━━━━━ TEXT SHOWN

This — right now, this morning, this past week, most of this month — has been one of the coolest ad moments in HE’s six-year history history with all the hotties flashing on and off and shouting “me, me, me…no, me!” It feels so cool, so right. All the sweat and struggle has been worth it. Nothing is easy and everything is hard, but in a racket like mine, this is about as good as it gets ad-wise.
“Mark Zuckerberg was recently named Time‘s Man of the Year. Who reads Time magazine? Old people who don’t read blogs. Why is this important? Because if Time says Zuckerberg is important he must be important. So maybe that movie about him is about more than just some asshole kid inventing a hot website. Maybe it really is about someone who changed the way the world works. Maybe I should give it another look. Maybe it really is better than The King’s Speech. Ahh, screw it — I’m voting for The Fighter.” — HE reader Matthew Morettini.

━━━━━━━━━━

WRITTEN REQUEST 1: In the blog post, which film does the quoted reader say he is voting for?
WRITTEN REQUEST 2: Retype the blog post word for word, starting at "This — right" and ending at "it gets ad-wise.".
The data after the blog post has nothing to do with it.

━━━━━ STORED DATA

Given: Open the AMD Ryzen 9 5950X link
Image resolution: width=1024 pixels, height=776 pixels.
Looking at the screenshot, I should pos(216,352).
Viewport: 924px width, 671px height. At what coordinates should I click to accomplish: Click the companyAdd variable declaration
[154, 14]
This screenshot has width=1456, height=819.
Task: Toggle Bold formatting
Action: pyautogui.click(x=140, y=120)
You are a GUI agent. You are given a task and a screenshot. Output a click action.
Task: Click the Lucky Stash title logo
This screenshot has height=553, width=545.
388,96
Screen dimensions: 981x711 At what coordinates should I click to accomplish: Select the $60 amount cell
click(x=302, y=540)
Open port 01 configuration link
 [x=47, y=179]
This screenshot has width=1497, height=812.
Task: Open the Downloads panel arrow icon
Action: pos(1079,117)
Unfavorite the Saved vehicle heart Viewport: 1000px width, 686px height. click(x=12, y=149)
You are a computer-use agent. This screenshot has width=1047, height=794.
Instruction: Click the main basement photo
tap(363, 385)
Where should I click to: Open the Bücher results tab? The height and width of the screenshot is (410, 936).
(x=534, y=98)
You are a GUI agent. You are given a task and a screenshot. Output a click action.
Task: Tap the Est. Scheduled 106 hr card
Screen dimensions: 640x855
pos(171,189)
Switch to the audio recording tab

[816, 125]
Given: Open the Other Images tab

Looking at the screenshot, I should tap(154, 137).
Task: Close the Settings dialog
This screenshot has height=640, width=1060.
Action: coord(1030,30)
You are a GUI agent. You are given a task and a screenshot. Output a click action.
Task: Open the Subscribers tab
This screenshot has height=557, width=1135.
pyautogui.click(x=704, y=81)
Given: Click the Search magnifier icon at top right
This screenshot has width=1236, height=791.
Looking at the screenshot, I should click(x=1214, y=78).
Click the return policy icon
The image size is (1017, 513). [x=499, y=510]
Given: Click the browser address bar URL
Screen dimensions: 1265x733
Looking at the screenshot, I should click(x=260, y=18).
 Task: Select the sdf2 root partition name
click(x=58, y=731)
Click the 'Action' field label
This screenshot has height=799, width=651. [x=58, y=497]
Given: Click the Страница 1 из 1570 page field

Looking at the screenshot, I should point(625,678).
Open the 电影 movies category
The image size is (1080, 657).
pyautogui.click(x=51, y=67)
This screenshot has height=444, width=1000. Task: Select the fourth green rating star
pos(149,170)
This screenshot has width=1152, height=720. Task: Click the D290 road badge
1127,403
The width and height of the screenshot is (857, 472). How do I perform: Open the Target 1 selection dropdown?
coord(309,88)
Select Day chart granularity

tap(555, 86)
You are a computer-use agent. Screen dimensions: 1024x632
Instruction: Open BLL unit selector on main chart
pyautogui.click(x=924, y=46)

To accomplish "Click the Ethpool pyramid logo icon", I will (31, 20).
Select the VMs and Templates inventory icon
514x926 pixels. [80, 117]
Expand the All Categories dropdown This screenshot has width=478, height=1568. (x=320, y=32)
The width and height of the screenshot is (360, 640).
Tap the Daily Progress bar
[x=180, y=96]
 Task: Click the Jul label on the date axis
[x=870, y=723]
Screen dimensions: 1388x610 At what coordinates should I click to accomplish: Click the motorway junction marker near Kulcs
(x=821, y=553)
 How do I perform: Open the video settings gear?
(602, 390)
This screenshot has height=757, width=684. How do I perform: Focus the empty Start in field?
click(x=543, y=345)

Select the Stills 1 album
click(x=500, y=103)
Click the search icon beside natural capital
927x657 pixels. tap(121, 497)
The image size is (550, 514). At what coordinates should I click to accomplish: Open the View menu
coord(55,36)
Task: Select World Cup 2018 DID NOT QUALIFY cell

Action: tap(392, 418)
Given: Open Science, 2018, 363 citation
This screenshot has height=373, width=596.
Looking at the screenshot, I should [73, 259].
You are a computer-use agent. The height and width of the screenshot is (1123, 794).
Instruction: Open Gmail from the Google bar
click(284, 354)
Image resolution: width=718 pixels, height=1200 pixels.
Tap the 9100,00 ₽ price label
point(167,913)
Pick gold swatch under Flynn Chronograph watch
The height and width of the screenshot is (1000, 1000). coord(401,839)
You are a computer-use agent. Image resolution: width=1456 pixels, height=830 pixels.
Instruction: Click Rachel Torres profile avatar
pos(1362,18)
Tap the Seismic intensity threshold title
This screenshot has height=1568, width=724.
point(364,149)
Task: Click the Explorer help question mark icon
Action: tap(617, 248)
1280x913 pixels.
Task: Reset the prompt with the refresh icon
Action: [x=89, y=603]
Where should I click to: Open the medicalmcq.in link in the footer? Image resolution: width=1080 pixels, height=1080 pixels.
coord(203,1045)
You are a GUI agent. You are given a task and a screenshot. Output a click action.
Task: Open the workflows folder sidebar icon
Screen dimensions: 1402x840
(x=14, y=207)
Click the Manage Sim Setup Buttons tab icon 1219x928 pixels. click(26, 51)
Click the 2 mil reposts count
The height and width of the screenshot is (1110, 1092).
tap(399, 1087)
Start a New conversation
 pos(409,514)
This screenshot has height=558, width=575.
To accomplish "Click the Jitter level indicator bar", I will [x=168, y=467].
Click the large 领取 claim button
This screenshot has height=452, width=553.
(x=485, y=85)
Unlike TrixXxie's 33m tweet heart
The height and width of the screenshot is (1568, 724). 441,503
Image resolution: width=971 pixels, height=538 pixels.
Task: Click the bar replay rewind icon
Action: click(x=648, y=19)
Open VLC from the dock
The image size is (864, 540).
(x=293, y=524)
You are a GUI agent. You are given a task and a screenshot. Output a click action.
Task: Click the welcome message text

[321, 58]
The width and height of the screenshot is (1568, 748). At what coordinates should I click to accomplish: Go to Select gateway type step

━━━━━━━━━━

CORRECT OUTPUT 1: The Fighter.

CORRECT OUTPUT 2:
This — right now, this morning, this past week, most of this month — has been one of the coolest ad moments in HE’s six-year history history with all the hotties flashing on and off and shouting “me, me, me…no, me!” It feels so cool, so right. All the sweat and struggle has been worth it. Nothing is easy and everything is hard, but in a racket like mine, this is about as good as it gets ad-wise.